Он непрестанно паял, совершенствуя жалкий домашний Рекорд:
– У, геморроид! —
и мотал девятнадцать, шестнадцать, тринадцать метров, ставил новые блоки, импортный штекер, – так что мать – неродная, общественница – взывала:
– Будет он у тебя когда-нибудь работать?
– А тебе на кой?
– Последние известия дай послушать.
– А ты так не знаешь, чем Москва торгует?
– Москва ничем не торгует! – и Шурка плясал вокруг стола, увертываясь от затрещины, – и уплясывал ко мне на террасу.
На террасе – мама на кухне, папа в саду на грядках – мы занимали огромный дощатый стол. Выставляли довоенный несломавшийся, непроданный патефон – как много он для нас значил! Колдовали над пластиночками – выискивали дикий джаз:
Ва-ди-да Герри Роя,
Маракас Амброзе,
Свит-Су Варламова,
Фокс-Сильва Утесова.
Вспоминали – давний, по радио – джаз-гол[32] Канделаки. Старались прочувствовать сакс, брек и джазовое фортепьяно. Мыслями витали далеко – по заграницам.
Средний русский до ВОСРа мечтал о Париже, Вене, Венеции, о Баден-Бадене, Карлсбаде и Ницце. Мировая революция была приглашением на простор. Вдруг стало видимо далеко во все концы света, даже до Сандвичевых островов, которые оказались Гавайскими. Уцелевший после гражданской войны бывший телеграфист слушал пролетарии всех стран соединяйтесь под аккомпанемент гавайской гитары. Он лишился надежды, но не отдавал мечту и весь НЭП неудержимо пел:
В Гаване,
Где под сводом лазурных небес
Всюду рай и покой…
Вернулся Джон из северной Канады, —
А ну-ка, парень, налей бокал вина!..
Этой экзотики я набирался у мамы, Веры, Юрки Тихонова и – больше всего – у Шурки:
Раньше это делали верблюды,
Раньше так плясали ботокуды,
А теперь танцует шимми целый мир…
Шумит ночной Марсель
В притоне Трех Бродяг…
В кейптаунском порту,
С какао на борту
Жанетта оправляла такелаж…
Есть в Батавии маленький дом,
Он стоит на утесе крутом,
И ровно в двенадцать часов
Открывается двери засов,
И за тенью является тень,
И скрипит под ногами ступень,
И дрожит перепуганный мрак
От прошедших и будущих драк.
Очень рано к экзотике стала примешиваться и мешать ей блатная струя. Добил экзотику Гоп-со-смыком. Пластинку эту – заигранную до седины – я видал только раз, а песню мы знали и пели все – как и ее бесчисленные продолжения:
Гоп со смыком петь не интересно, да-да,
Сто двадцать два куплета вам известно, да-да,
Лучше я спою такую
Ленинградскую блатную,
Как поют филоны в лагерях, да-да.
В первую пятилетку да-даизм оказался насущней экзотики. Во вторую – атмосферу разрядили возвратившиеся фокстроты и танго, джаз. После войны джаз – как западный – запретили.

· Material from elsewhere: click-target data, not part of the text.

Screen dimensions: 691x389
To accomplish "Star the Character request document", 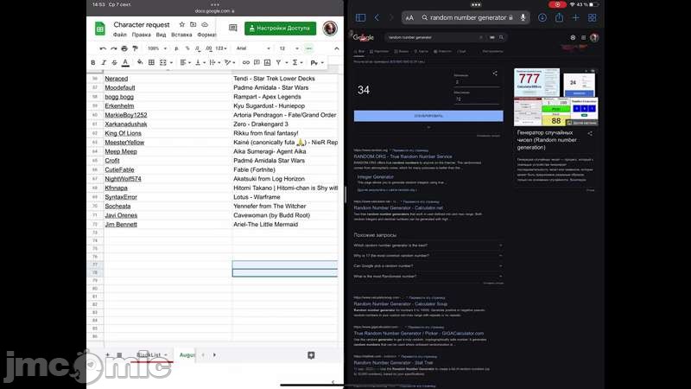I will [x=181, y=25].
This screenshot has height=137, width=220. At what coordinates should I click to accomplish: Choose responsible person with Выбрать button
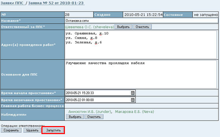[x=123, y=27]
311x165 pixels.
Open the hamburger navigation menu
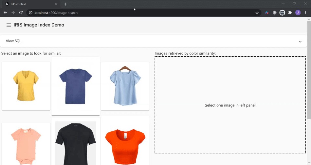click(9, 25)
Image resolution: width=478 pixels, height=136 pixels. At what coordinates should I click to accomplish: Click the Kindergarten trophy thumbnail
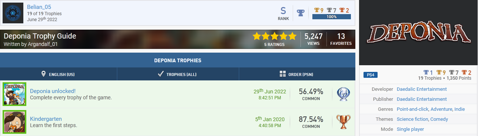(x=14, y=122)
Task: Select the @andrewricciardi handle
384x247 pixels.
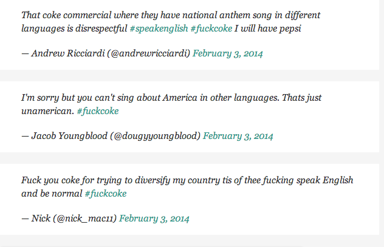Action: pyautogui.click(x=149, y=54)
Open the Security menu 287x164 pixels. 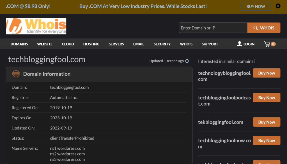pyautogui.click(x=162, y=44)
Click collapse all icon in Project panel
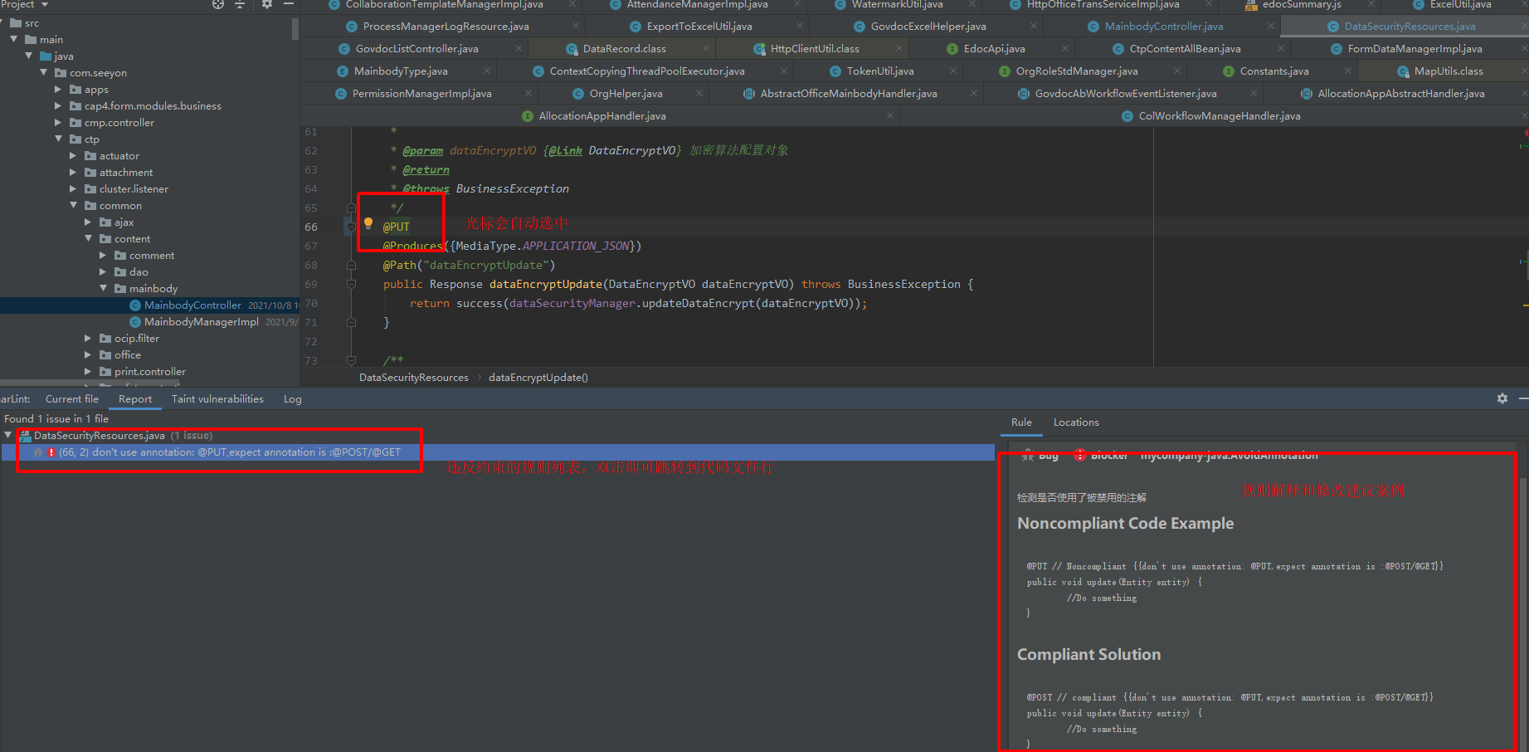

Запретный, дикий, опьянял, будоражил. С дикими рожами, самозабвенно, в четыре руки мы отбивали такт по столу – благо, тяжелая мембрана на семидесяти восьми оборотах не соскакивала с бороздки.
От Шурки, ни от кого больше:
Роди́лся я, друзья, в Одессе-маме, да-да,
Но пусть все это будет между нами, да-да,
Овладела мною сразу
Музыкальная экстаза,
И теперь зовусь я Гоп-со-джаза, да-да!
В двадцатые заграница была мечтой, в тридцатые – смутным фактом, в войну – войной, после войны —…
Услышав по радио Муки любви Крейслера, я затосковал – как к весне. Прочувствовав в тысячный раз Брызги шампанского, я вдруг понял, что есть красивый мир, заграница, юг Франции, кавалеры во фраках, дамы в вечерних платьях – и этого мира мне никогда не видать.
Удельная – это двух-трехмесячный отдых от школьного напряжения, почти приволье. Никто от меня ничего не требует. Утром лениво встал, если хочется – поковырялся на грядках. Если жарко – пошел купаться; каждый раз мама:
– Смотри, только не утони…
Примерно раз в лето – упоительное путешествие по Македонке с Шуркой в чужой одолженной лодке.
Под вечер можно съездить/сходить в Малаховку в летний кинотеатр на шестичасовой – позже страшно.
И главное – ежедневное сидение в гамаке. Сквозь яблоню светит солнце, рядом на траве в миске – клубника, малина, вишня, яблоки, сливы. Можно почитать, посочинять, пособраться с мыслями, вникнуть в новые ощущения.
В детстве мы подглядывали в купальню. Однажды при мне подмывалась сумасшедшая тетка Вера. В первом классе я увидал, что девочки сикают не так – и все равно до отрочества не верил, что женщины и мужчины устроены как-то по-разному.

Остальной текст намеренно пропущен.